BEGIN Exercise inputs

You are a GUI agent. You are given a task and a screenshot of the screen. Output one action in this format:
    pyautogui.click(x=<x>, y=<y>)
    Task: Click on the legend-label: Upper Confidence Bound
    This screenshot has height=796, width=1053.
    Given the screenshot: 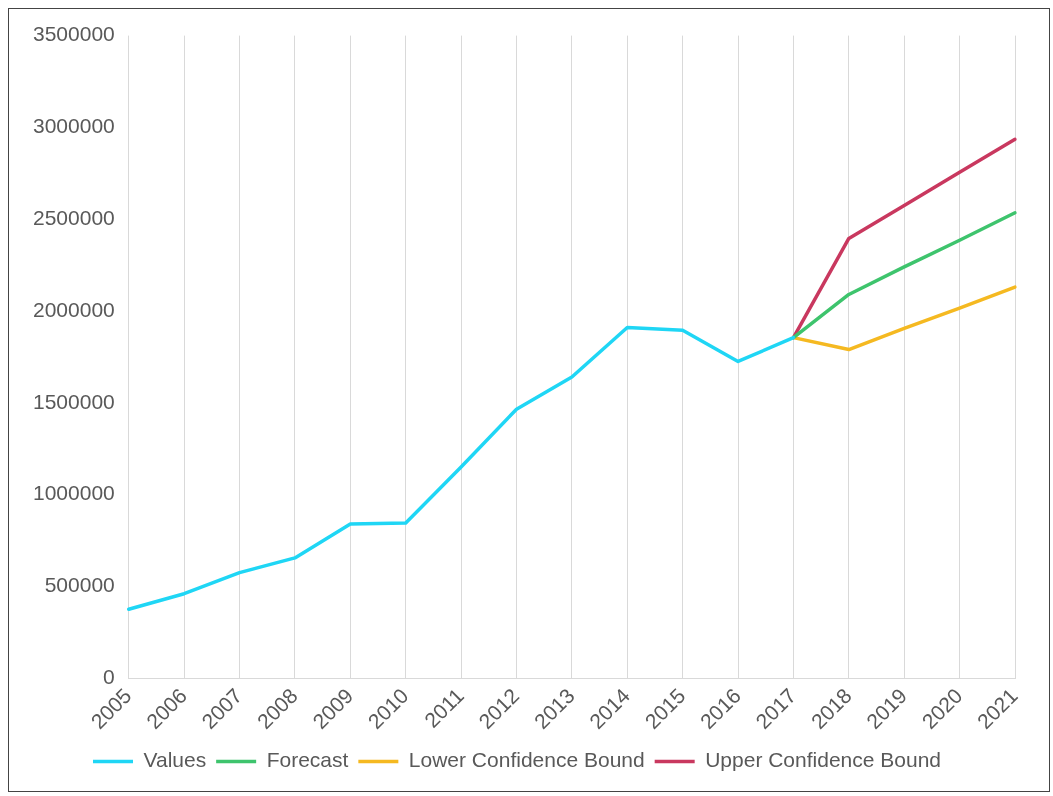 What is the action you would take?
    pyautogui.click(x=824, y=760)
    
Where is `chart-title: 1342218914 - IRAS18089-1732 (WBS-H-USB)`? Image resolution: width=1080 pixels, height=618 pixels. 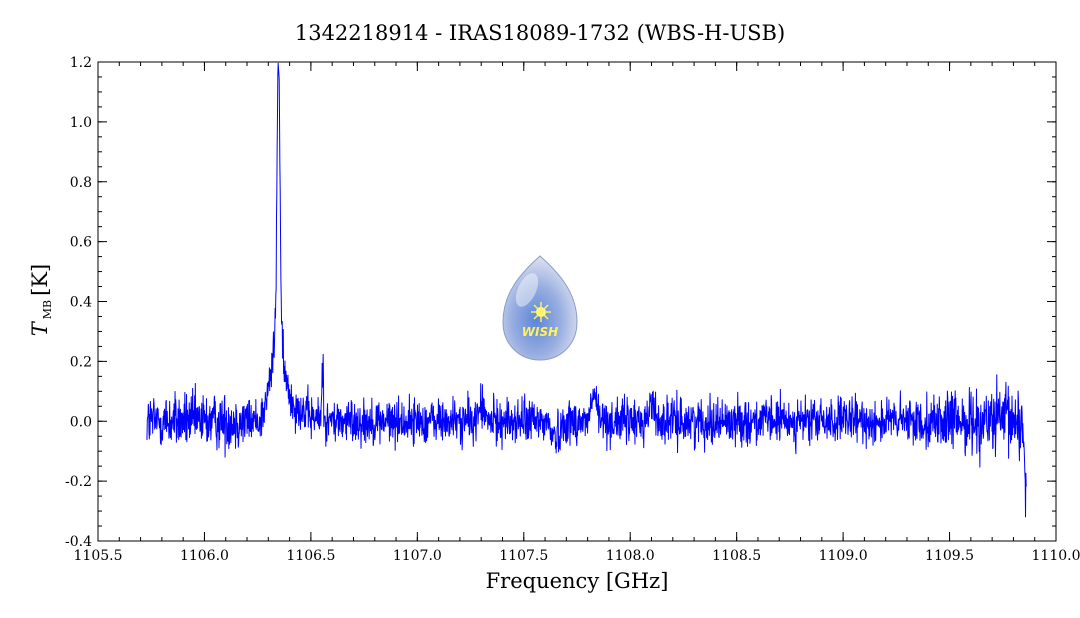 chart-title: 1342218914 - IRAS18089-1732 (WBS-H-USB) is located at coordinates (540, 33).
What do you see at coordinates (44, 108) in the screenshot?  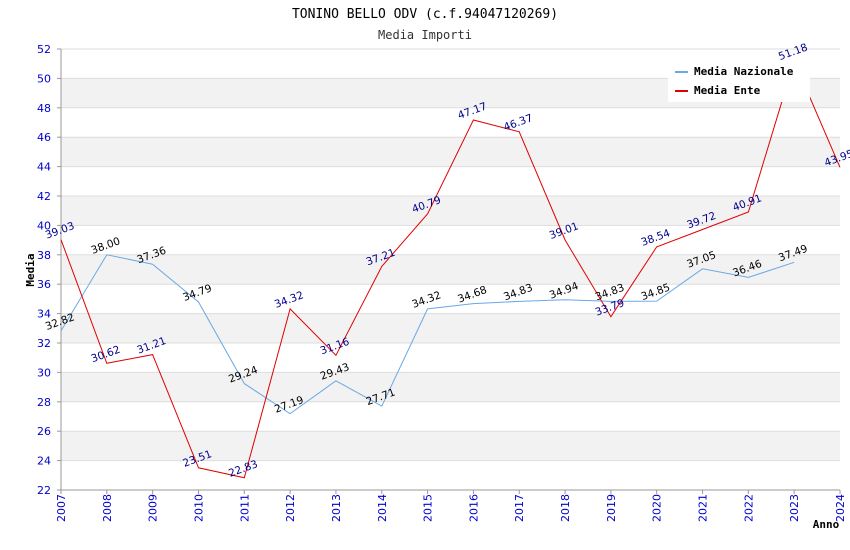 I see `y-tick-label: 48` at bounding box center [44, 108].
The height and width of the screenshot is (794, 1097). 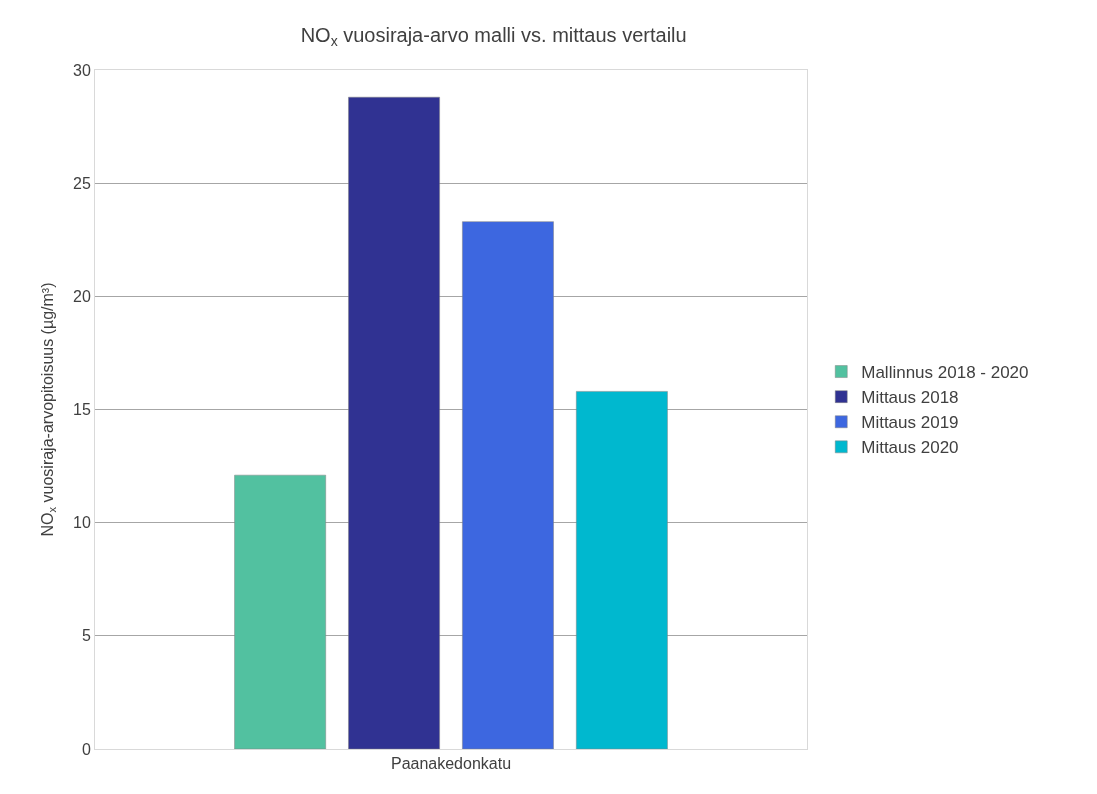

END Exercise inputs

Reproduce the listing word for word, from its start through the line containing "This screenshot has".

You are a GUI agent. You are given a task and a screenshot of the screen. Output one action in this format:
    pyautogui.click(x=<x>, y=<y>)
    Task: Click on the legend-label: Upper Confidence Bound
    This screenshot has height=796, width=1053.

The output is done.